DIE RICHTIGEN FRAGEN STELLEN

An fehlender Qualität stört sich auch Dr. Hanna Ziegert immer wieder. Die Fachärztin für Neurologie und Psychiatrie sowie Psychoanalytikerin war über 30 Jahre als forensische Gutachterin tätig. „Besonders in Notlagen handeln Menschen nicht mehr rational, sondern nahezu ausschließlich emotional. Bei der gutachterlichen Befragung im Auftrag der Staatsanwaltschaft oder der Gerichte erfährt und lernt man viel über die Psyche, das ist immer wieder faszinierend“, sagt Ziegert. Zu ihrer Arbeit gehört die Feststellung der Schuldfähigkeit. Also: Ist der Angeklagte psychisch krank und kann er trotzdem Verantwortung für seine Tat übernehmen? Häufig geht es bei ihren Fällen um schwere Straftaten wie Tötungs- oder Sexualdelikte. Für ihre Diagnostik stehen ihr nur zwei Untersuchungsmittel zur Verfügung: eine gute Beziehung zum Beschuldigten aufbauen und die richtigen Fragen stellen.

Generell bereite ihr ein Punkt Sorge: Die Justiz benenne gerade in öffentlichkeitswirksamen Fällen oftmals psychiatrische Gutachter, bei denen sie sicher sein könne, ihr „Wunschergebnis“ zu bekommen. Als Beispiel nennt sie den Fall Gustl Mollath, der vor einigen Jahren bundesweit für Schlagzeilen sorgte. Ihm wurden schwere Körperverletzung und Freiheitsberaubung vorgeworfen. Durch falsche Beschuldigungen und fehlerhafte Gutachten wurde er in der Psychiatrie untergebracht. Erst nach sieben Jahren konnte er 2013 seine Freilassung erwirken. Der Fall Mollath zeige, „wie schnell aus gewünschten Ergebnissen Fakten werden“, glaubt Ziegert. Komme der Gutachter zu einem Resultat, das vom von der Justiz erwarteten Bild des Angeklagten abweicht, könne es zudem sein, dass er keine weiteren Aufträge mehr bekomme. Tatsächlich ergab eine Studie der Universität München aus dem Jahr 2014, dass jeder vierte befragte medizinische Gutachter von der Justiz zuvor eine Tendenz signalisiert bekommen hatte, unter den Psychiatern war es jeder dritte, bei den Psychologen gar die Hälfte. Ziegert fordert deshalb ein unabhängiges System der Auftragsvergabe für Gutachter auf anonymer Basis. Nur so könne gewährleistet werden, dass medizinische Gutachten neutral seien. „Und nur so kommen wir letztlich der ‚Wahrheit‘ über einen Täter ein Stück näher.“

„MÄRCHENSTUNDE“

Keine ärztliche Disziplin macht so sehr in Filmen und Literatur von sich reden, wie die Rechtsmedizin. Prof. Dr. Marcel A. Verhoff weiß warum. 

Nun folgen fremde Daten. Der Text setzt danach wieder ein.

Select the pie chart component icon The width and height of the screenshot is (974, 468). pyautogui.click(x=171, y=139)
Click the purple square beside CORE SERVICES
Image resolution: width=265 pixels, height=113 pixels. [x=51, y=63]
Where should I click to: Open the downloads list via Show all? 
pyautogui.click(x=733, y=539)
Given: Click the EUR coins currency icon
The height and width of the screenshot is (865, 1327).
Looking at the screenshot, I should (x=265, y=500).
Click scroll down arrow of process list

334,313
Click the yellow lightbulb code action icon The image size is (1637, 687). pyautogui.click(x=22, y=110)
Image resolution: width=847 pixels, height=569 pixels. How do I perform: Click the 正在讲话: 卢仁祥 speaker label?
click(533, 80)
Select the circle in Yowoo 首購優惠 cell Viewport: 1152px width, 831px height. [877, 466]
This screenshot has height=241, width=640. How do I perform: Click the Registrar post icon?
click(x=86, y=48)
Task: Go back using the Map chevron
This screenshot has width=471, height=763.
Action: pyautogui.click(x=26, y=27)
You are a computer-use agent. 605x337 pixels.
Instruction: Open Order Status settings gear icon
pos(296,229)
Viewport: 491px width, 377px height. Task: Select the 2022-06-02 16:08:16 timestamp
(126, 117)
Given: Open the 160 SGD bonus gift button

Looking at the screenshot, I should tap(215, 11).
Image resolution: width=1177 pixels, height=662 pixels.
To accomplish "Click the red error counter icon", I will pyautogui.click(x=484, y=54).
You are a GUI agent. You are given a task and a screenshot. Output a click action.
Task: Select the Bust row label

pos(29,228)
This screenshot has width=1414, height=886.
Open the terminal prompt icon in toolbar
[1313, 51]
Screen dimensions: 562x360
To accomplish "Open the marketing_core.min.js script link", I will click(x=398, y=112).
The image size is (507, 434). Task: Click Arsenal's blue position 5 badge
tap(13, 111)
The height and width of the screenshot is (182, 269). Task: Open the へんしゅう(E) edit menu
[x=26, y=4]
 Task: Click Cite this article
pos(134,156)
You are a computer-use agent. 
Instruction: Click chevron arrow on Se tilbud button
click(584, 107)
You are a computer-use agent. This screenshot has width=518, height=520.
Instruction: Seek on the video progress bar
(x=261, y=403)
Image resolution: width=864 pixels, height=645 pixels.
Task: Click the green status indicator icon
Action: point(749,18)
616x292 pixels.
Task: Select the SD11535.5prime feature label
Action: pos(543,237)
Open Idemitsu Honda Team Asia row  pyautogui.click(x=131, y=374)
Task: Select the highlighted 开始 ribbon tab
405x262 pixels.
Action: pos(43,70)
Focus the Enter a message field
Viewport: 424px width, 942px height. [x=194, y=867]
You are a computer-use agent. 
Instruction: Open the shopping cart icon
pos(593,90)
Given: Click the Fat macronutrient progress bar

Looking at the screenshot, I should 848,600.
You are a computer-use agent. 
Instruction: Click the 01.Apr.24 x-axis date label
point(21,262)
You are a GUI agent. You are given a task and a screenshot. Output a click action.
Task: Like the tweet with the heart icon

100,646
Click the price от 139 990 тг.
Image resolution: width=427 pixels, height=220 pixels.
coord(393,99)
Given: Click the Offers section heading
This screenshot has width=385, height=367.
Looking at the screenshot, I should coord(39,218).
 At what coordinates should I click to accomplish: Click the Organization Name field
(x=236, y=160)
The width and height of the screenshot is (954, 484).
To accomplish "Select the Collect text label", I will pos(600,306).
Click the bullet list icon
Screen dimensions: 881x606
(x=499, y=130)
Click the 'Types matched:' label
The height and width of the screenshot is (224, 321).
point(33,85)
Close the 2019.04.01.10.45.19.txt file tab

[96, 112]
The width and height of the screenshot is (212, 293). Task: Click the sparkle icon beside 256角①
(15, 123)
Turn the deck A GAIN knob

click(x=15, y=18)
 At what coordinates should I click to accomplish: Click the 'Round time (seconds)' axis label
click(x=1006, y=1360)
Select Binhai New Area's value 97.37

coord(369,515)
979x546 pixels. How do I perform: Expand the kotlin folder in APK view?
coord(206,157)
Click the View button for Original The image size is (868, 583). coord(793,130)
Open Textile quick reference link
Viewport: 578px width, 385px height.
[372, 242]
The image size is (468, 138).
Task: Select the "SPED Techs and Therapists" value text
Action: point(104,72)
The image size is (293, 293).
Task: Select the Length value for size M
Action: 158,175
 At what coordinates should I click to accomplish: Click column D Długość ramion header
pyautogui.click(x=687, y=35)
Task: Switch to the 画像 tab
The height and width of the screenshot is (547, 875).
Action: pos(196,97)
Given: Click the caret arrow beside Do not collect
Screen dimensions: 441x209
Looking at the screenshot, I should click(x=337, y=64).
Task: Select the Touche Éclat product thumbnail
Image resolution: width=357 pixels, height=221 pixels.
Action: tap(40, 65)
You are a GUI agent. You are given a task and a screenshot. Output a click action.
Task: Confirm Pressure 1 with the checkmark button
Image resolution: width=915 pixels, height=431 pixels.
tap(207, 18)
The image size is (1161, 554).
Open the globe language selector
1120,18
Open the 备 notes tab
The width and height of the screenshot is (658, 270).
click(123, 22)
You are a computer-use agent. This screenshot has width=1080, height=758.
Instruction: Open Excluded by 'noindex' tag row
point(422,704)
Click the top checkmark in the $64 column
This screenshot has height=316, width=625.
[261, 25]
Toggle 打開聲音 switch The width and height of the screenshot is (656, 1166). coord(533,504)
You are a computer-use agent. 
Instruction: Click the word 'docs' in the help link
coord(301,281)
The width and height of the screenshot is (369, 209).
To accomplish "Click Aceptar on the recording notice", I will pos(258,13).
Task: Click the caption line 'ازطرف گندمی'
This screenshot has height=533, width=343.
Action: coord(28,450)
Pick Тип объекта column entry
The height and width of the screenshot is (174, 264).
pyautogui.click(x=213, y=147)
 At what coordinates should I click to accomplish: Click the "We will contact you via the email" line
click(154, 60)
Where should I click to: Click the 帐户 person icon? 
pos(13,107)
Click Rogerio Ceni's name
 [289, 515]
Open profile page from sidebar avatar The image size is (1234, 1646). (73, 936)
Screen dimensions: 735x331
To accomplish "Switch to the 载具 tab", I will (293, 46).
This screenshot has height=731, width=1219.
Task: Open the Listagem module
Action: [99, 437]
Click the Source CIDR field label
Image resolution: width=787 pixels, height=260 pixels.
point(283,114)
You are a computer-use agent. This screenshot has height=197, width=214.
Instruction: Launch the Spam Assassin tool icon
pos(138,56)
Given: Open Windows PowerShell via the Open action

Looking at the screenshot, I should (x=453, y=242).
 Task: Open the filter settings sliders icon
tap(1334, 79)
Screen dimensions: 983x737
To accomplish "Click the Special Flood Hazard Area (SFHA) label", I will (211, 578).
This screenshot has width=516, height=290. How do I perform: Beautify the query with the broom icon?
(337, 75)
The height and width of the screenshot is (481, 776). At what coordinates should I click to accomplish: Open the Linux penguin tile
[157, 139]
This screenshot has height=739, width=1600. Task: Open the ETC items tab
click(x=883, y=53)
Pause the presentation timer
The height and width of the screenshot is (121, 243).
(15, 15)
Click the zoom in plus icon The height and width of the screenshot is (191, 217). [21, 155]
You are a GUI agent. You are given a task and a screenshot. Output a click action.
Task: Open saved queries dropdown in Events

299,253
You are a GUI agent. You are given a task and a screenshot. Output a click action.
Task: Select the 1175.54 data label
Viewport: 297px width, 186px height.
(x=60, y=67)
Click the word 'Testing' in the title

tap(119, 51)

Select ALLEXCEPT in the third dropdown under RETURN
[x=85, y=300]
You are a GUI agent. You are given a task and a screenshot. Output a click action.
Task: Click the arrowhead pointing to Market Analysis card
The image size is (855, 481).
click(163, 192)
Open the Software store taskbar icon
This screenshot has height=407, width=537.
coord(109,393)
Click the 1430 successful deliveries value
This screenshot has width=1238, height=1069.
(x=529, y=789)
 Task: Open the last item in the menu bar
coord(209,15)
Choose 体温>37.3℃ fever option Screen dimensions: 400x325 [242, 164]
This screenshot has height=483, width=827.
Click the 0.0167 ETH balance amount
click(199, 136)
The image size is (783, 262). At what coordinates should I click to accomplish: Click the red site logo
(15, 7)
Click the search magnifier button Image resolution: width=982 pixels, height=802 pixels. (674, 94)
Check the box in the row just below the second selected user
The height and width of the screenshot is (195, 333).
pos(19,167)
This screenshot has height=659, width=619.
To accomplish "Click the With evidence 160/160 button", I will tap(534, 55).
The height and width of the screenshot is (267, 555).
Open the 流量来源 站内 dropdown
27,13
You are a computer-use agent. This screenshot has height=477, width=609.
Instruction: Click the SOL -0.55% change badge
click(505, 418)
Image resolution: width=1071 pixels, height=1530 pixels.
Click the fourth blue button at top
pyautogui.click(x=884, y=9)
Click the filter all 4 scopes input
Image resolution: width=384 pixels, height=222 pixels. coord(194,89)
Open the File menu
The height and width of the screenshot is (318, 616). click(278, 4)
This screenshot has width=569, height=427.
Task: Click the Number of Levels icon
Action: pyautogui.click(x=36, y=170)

Prof. Verhoff, wieso ist die Rechtsmedizin so ein großes Thema in den Medien?
Daran sind wir Rechtsmediziner nicht ganz unschuldig. Ende des letzten Jahrtausends wurden einige Institute geschlossen. Die Deutsche Gesellschaft für Rechtsmedizin hat damals die Öffentlichkeit gesucht, um zu zeigen, wie wichtig es ist, bei Todesfällen ganz genau hinzuschauen. Seitdem rückt das Thema immer mehr ins Bewusstsein. Wir hatten das Glück, dass wir auf der Krimiwelle mitsurfen konnten.

Sie selbst tragen mit Ihrem Hobby tatkräftig dazu bei.
Ja, ich helfe Krimiautoren wie Jan Seghers oder Nele Neuhaus, aber auch Drehbuchschreibern, ihre Geschichten plausibel zu inszenieren. Ich habe auch beim Münster-„Tatort“, beim Frankfurter „Tatort“ und beim „Fall für zwei“ schon beraten.

Welche Fragen beantworten Sie da?
Es kann dann schon sein, dass ich am Set bin und Jan Josef Liefers Tipps gebe, wie er als Rechtsmediziner Boerne möglichst authentisch rüberkommt, oder der Maske zeige, wie eine Leiche geschminkt sein muss.

Wie nah kommt die Fiktion an die Realität heran?
Fernsehkrimis können schon ziemlich echt wirken, wenn die Regisseure ein paar No-Gos vermeiden: Rechtsmediziner ermitteln zum Beispiel niemals heimlich auf eigene Faust oder untersuchen einen Tatort in Privatkleidung. Auch von der exakten Bestimmung eines Todeszeitpunkts sind wir noch weit entfernt. Wenn ein Krimimediziner den auf die Minute benennen kann, beginnt die Märchenstunde.